In a review in The Washington Post, critic Philip Kennicott had a cynical view: "[The film takes] place in a world of lies. Innocent lies? Not necessarily. The Red Balloon may be the most seamless fusion of capitalism and Christianity ever put on film. A young boy invests in a red balloon the love of which places him on the outside of society. The balloon is hunted down and killed on a barren hilltop–-think Calvary–-by a mob of cruel boys. The ending, a bizarre emotional sucker punch, is straight out of the New Testament. Thus is investment rewarded-–with Christian transcendence or, at least, an old-fashioned Assumption. This might be sweet. Or it might be a very cynical reduction of the primary impulse to religious faith."

The review aggregator Rotten Tomatoes reported that 95% of critics gave the film a positive review, based on twenty reviews. The critical consensus reads: "The Red Balloon invests the simplest of narratives with spectacular visual inventiveness, making for a singularly wondrous portrait of innocence."

Accolades
 Prix Louis Delluc: Prix Louis Delluc; Albert Lamorisse, 1956.
 Cannes Film Festival: Palme d'Or du court métrage/Golden Palm; Best Short Film, Albert Lamorisse, 1956.
 British Academy of Film and Television Arts: BAFTA Award; Special Award, France, 1957.
 Academy Awards: Oscar; Best Writing, Best Original Screenplay, Albert Lamorisse, 1957.
 National Board of Review: Top Foreign Films, 1957.

Legacy
In 1960, Lamorisse released a second film, Stowaway in the Sky, which also starred Pascal and was a spiritual successor to the film.

Bob Godfrey's and Zlatko Grgic's animated film, Dream Doll (1979), has a very similar plot and ending to the film, except instead of a red balloon, the protagonist is obsessed with an inflatable nude woman.

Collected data
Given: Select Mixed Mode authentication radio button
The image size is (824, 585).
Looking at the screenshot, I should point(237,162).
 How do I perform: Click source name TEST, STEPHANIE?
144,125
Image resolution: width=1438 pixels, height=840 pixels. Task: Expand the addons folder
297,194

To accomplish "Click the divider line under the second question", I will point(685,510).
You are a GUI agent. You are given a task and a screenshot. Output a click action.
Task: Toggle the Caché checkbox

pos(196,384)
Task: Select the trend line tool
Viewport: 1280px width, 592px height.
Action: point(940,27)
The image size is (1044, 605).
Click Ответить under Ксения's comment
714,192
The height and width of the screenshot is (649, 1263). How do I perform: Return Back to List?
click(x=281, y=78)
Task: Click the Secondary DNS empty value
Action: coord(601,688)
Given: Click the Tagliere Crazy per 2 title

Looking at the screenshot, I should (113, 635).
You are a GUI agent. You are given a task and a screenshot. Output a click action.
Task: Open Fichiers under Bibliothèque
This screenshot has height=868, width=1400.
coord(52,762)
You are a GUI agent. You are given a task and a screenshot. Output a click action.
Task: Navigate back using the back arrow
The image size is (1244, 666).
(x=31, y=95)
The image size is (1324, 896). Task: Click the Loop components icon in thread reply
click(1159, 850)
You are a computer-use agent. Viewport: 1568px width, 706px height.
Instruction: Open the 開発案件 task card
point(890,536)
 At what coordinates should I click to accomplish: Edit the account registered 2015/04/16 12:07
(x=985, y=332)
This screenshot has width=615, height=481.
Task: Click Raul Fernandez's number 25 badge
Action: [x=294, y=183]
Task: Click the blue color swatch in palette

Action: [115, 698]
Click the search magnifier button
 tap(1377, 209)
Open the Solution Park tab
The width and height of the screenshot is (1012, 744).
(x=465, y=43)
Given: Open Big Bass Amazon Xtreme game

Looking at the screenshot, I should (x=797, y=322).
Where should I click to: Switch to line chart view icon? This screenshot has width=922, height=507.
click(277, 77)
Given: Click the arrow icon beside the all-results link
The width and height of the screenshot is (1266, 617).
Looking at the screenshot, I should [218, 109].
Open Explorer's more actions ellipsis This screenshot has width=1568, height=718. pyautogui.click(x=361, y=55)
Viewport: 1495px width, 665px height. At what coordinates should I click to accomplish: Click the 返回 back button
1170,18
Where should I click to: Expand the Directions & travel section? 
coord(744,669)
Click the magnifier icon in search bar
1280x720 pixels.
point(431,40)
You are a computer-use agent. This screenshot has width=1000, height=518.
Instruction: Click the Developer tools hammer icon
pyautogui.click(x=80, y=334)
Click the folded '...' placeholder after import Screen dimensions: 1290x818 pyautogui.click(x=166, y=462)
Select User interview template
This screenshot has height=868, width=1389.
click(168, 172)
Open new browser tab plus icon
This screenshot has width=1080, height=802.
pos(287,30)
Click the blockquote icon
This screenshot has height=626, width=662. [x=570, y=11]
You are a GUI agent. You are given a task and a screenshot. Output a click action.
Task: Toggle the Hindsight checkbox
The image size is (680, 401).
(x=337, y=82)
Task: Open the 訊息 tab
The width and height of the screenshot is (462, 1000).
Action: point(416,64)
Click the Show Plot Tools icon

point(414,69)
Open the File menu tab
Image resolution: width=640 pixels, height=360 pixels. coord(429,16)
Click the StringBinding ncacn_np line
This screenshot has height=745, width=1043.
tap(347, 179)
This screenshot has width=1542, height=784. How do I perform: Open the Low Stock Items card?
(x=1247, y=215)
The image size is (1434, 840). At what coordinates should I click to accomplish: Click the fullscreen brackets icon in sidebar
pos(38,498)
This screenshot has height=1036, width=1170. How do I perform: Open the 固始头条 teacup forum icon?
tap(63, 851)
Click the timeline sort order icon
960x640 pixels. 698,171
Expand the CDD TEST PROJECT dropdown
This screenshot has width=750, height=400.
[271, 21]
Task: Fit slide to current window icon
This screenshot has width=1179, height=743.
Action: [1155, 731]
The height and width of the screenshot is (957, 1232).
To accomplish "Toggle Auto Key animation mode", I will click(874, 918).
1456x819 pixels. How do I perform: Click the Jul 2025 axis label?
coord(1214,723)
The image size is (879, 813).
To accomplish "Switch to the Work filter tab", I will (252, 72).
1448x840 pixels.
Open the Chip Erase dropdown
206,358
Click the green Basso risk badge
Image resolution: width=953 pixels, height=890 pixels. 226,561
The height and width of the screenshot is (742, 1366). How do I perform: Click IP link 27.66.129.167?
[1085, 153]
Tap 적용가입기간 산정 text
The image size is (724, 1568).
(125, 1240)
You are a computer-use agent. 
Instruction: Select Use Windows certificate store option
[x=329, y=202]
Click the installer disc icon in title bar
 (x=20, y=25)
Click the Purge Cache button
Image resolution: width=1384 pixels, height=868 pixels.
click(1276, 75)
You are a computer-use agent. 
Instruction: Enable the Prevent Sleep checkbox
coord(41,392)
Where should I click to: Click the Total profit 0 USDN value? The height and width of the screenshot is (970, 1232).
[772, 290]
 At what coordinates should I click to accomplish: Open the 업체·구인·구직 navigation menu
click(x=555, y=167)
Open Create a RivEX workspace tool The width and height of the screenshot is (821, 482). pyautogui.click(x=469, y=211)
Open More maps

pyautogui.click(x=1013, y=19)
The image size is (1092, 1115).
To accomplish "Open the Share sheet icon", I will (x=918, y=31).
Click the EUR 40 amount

## Tasks to perform
- 1) Edit the excerpt on The Red Balloon, starting at the words "The review aggregator" and stopping after "Award, France, 1957.", so that "critics" becomes "reviewers".
- 2) Repeat the rows of the collected data verbatim, beginning at the line that contains "The height and width of the screenshot is (742, 1366)." and ending with the last row.
The excerpt on The Red Balloon and the rows are unrelated to each other.

## Task-by-task results
- 1)
The review aggregator Rotten Tomatoes reported that 95% of reviewers gave the film a positive review, based on twenty reviews. The critical consensus reads: "The Red Balloon invests the simplest of narratives with spectacular visual inventiveness, making for a singularly wondrous portrait of innocence."

Accolades
 Prix Louis Delluc: Prix Louis Delluc; Albert Lamorisse, 1956.
 Cannes Film Festival: Palme d'Or du court métrage/Golden Palm; Best Short Film, Albert Lamorisse, 1956.
 British Academy of Film and Television Arts: BAFTA Award; Special Award, France, 1957.

- 2)
The height and width of the screenshot is (742, 1366). How do I perform: Click IP link 27.66.129.167?
[1085, 153]
Tap 적용가입기간 산정 text
The image size is (724, 1568).
(125, 1240)
You are a computer-use agent. 
Instruction: Select Use Windows certificate store option
[x=329, y=202]
Click the installer disc icon in title bar
 (x=20, y=25)
Click the Purge Cache button
Image resolution: width=1384 pixels, height=868 pixels.
click(1276, 75)
You are a computer-use agent. 
Instruction: Enable the Prevent Sleep checkbox
coord(41,392)
Where should I click to: Click the Total profit 0 USDN value? The height and width of the screenshot is (970, 1232).
[772, 290]
 At what coordinates should I click to accomplish: Open the 업체·구인·구직 navigation menu
click(x=555, y=167)
Open Create a RivEX workspace tool The width and height of the screenshot is (821, 482). pyautogui.click(x=469, y=211)
Open More maps

pyautogui.click(x=1013, y=19)
The image size is (1092, 1115).
To accomplish "Open the Share sheet icon", I will (x=918, y=31).
Click the EUR 40 amount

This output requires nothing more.